As I watched last year’s Stanley Cup champion Chicago Blackhawks back into this year’s playoffs on the final night of the season as the eighth seed, I’m again reminded how I feel about hard salary caps in sports. There’s no question the Hawks, by stumbling through the first three months of the season with their Cup hangover, put themselves in yesterday’s predicament. They should be no worse than a number four seed with their current roster. But the cap casualties that began a mere two weeks post Patrick Kane’s shot not heard around the world sent the Hawks from a team that should’ve won multiple championships in a short period of time to just another good, but not great, hockey club.
Let me say unequivocally that I despise parity as it’s known in both the NHL and NHL. Hard salary caps punish smart organizations like the Hawks who draft and trade well, while rewarding mediocre ones. Hard caps in the name of fairness and balance between small and large market teams have cheapened both the Stanley Cup and Lombardi Trophy in the last decade. Proponents of the NFL’s system say the league has never been healthier and I say that’s only because of gambling and fantasy football in the internet age. The on-field product is watered down. When I think of parity, the first word that comes to mind is mediocrity. With hard caps, you sign your best players while sacrificing your depth and depth is paramount in sports like hockey and football. In hockey, your first and second lines win headlines while your third and fourth win championships. But once that title is won, it’s impossible to pay to keep your depth and the evidence bears out.
In the NFL since 2000, 8 different franchises have won the Super Bowl with only New England (3) and Pittsburgh (2) having won multiple titles. To further illustrate how cheapened the phrase “played in the Super Bowl” has become, 9 different teams from the NFC (more than half the conference) have played in the Super Bowl in the last 9 years.
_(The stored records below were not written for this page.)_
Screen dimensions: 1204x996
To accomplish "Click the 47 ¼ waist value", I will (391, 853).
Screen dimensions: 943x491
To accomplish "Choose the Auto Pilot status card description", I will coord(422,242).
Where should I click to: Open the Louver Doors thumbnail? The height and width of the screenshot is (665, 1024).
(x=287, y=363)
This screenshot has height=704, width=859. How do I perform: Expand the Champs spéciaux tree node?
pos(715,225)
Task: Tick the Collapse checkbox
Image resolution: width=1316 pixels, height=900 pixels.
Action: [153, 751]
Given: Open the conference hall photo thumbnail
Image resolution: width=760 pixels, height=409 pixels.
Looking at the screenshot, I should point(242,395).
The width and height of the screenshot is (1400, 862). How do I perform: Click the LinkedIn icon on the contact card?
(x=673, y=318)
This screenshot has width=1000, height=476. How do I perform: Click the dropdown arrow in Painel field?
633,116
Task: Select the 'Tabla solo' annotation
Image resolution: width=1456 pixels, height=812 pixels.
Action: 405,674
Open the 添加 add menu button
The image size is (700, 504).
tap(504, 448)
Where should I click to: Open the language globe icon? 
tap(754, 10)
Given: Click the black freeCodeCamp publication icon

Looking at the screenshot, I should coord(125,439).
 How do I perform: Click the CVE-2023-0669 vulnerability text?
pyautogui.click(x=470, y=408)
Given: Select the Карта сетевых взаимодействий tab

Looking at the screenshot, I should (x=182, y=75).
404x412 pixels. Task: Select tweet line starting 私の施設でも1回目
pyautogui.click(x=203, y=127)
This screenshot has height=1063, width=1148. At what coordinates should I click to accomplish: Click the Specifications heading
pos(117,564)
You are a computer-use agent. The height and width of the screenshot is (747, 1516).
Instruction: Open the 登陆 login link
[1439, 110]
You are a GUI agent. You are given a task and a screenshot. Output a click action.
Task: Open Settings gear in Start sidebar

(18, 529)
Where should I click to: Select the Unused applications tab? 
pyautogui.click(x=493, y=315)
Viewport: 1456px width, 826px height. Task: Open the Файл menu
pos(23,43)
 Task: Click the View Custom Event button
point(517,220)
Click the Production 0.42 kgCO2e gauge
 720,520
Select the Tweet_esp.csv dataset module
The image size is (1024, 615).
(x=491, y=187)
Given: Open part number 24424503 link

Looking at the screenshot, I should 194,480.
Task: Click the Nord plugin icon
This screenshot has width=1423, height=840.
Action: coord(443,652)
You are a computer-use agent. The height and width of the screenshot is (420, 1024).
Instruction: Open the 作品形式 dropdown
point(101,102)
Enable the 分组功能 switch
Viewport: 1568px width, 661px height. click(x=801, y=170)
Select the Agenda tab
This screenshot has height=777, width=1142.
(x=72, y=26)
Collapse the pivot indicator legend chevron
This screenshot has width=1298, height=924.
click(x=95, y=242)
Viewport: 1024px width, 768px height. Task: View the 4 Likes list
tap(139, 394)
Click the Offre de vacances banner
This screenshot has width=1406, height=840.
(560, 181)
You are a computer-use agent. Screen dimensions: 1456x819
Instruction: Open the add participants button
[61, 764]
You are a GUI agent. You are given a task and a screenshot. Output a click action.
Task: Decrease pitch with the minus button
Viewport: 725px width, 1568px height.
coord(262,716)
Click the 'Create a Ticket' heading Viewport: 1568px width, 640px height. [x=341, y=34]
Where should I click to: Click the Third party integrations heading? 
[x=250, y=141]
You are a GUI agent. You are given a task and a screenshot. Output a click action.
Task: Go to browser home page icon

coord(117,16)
For the math majors out there, that means not one NFC team has been to more than a single Super Bowl during that time frame. The parity in the NHL is just as telling. Eight different franchises have hoisted the Cup in the last nine years with only the Red Wings doing so twice in 2002 and 2008.
Give me an NFL where the mighty Pittsburgh Steelers and Dallas Cowboys of the 1970s once roamed or the San Francisco 49ers of the 1980s. In hockey, give me the Edmonton Oilers of the ‘80s, which last year’s Blackhawks could’ve been, that won five Cups in seven years. What those teams provided were measuring sticks for your teams. What those teams provided were villains as you got used to seeing the same core together for a decade. When the Bears out brawled the still intimidating Raiders in the most violent game I ever saw in 1984, the nation took notice of the 46 Defense. When the Bears wiped the final mystique off of America’s Team in 1985 with a 44-0 beat down off the Cowboys, you knew they were destined to win the Super Bowl. Likewise, there was a feeling of great accomplishment in 1992 when the Blackhawks, after falling short in three previous conference finals, wrote the final chapter on the Oilers dynasty with a sweep on their way to the Stanley Cup Finals.
Where’s the measuring stick now in the NFL when there’s a revolving door every other week as far the best team in the league is concerned? Where’s the accomplishment in beating last year’s Stanley Cup champion when half a dozen or more key players are no longer on the roster and the team has been a distant third in its own division for most of the season? Teams go from worst to first back to worst and there’s no sense of reward in seeing a team grow together over the course of three or four years as they slowly climb the mountain.
So what’s the answer? Let me say that while I don’t like the disparity in Major League Baseball’s payrolls, it’s a myth that spending money equates to wins and championships – ask Mets and Cubs fans. Conversely, the teams that played in last year’s World Series, San Francisco and Texas, ranked 10th and 27th respectively in opening day payrolls while the 27th ranked Rangers dominated the Yankees with $150 million less in payroll. But I digress, the answer is closer to an NBA style cap where you can exceed the cap to resign your own players. Say what you want about the Lebron James circus last summer, but nobody could have paid him more money than his hometown Cavaliers and that’s not possible in football or hockey unless you’re willing to gut your roster. Have a cap with some form of revenue sharing to ensure some competitive balance. But allow organizations that draft and scout well to resign their own players – don’t penalize these organizations, players or their fans.